-------- Extracted information --------

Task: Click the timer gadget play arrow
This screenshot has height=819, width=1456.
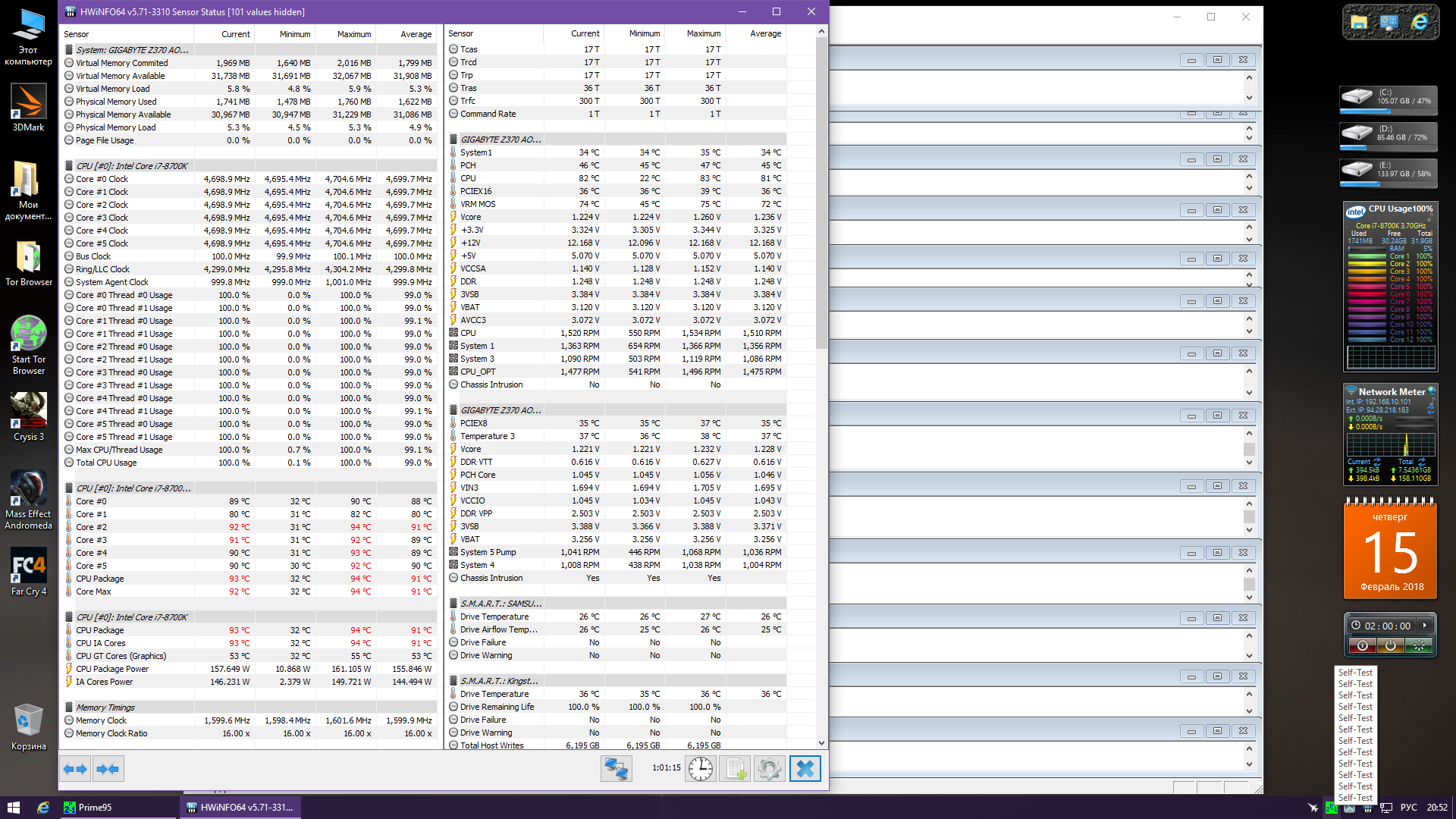Action: click(1425, 626)
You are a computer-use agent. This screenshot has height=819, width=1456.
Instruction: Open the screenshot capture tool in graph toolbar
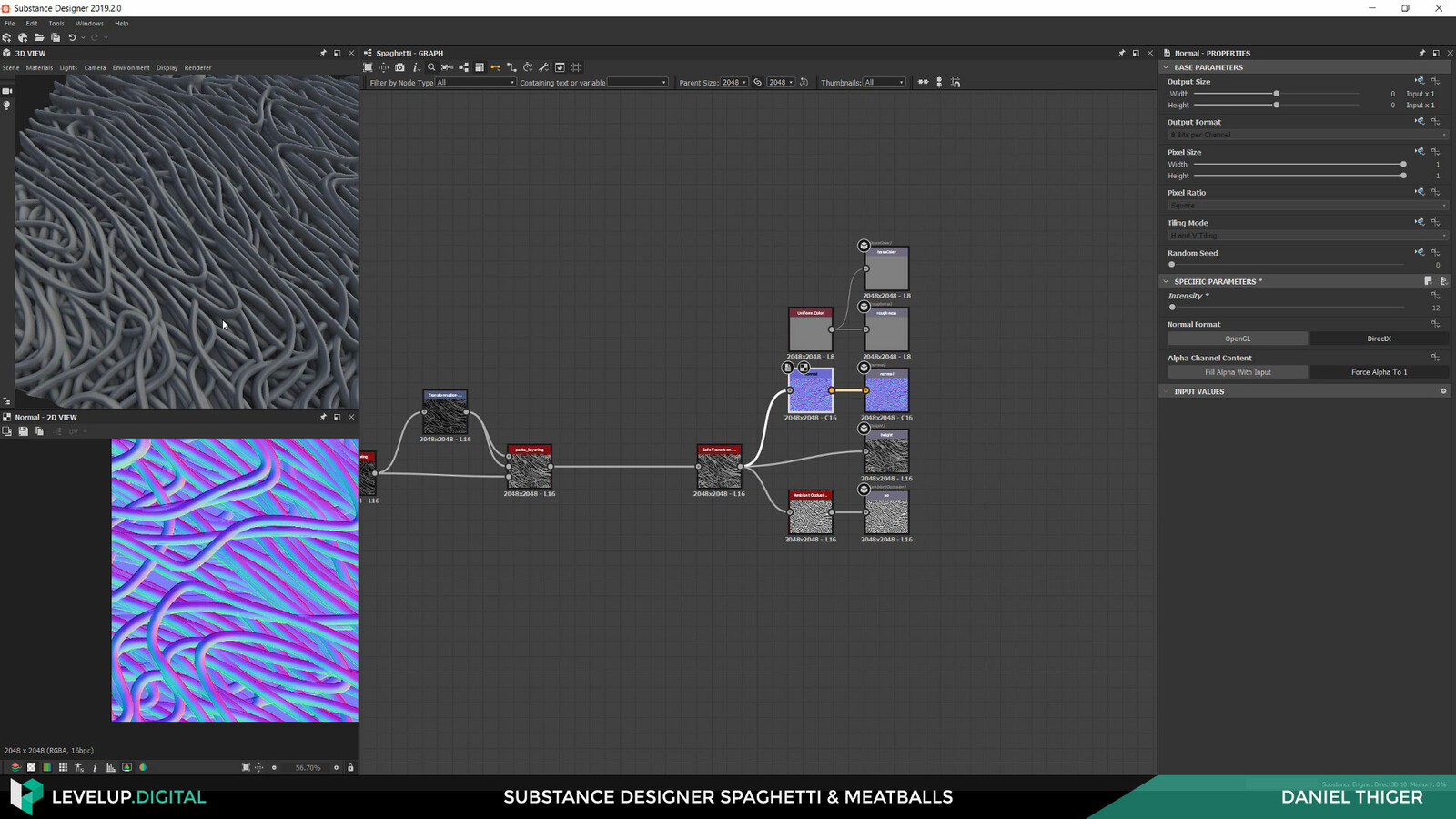(x=399, y=66)
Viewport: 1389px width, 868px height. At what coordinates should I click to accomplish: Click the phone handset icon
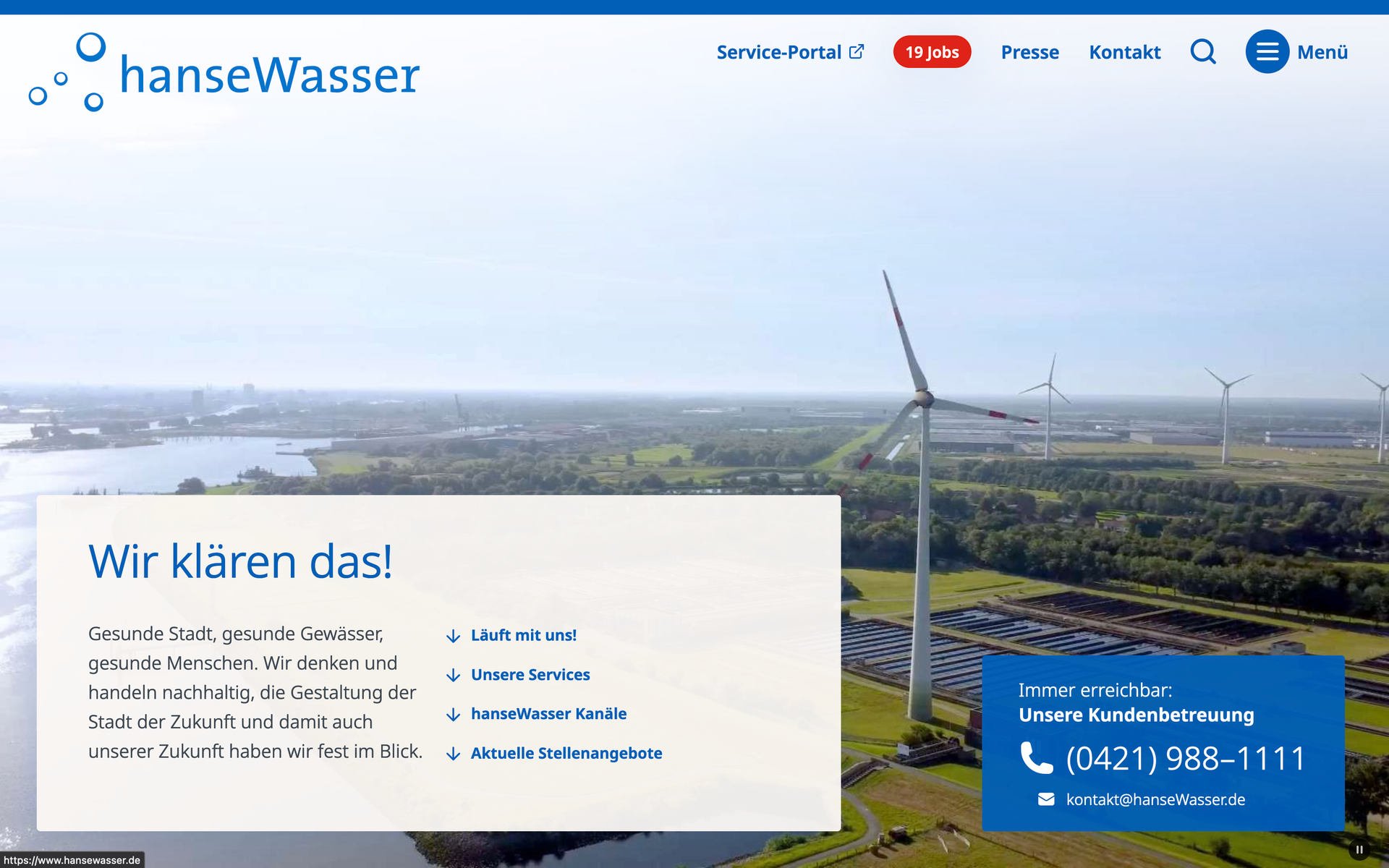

--------

> _About this exercise_: Only the lines from the one with "Instruction: Open the" through the final line of the entries above are to be repeated, exactly as written and without pictures.

> _Written solution_:
Instruction: Open the screenshot capture tool in graph toolbar
(x=399, y=66)
Viewport: 1389px width, 868px height. At what coordinates should I click to accomplish: Click the phone handset icon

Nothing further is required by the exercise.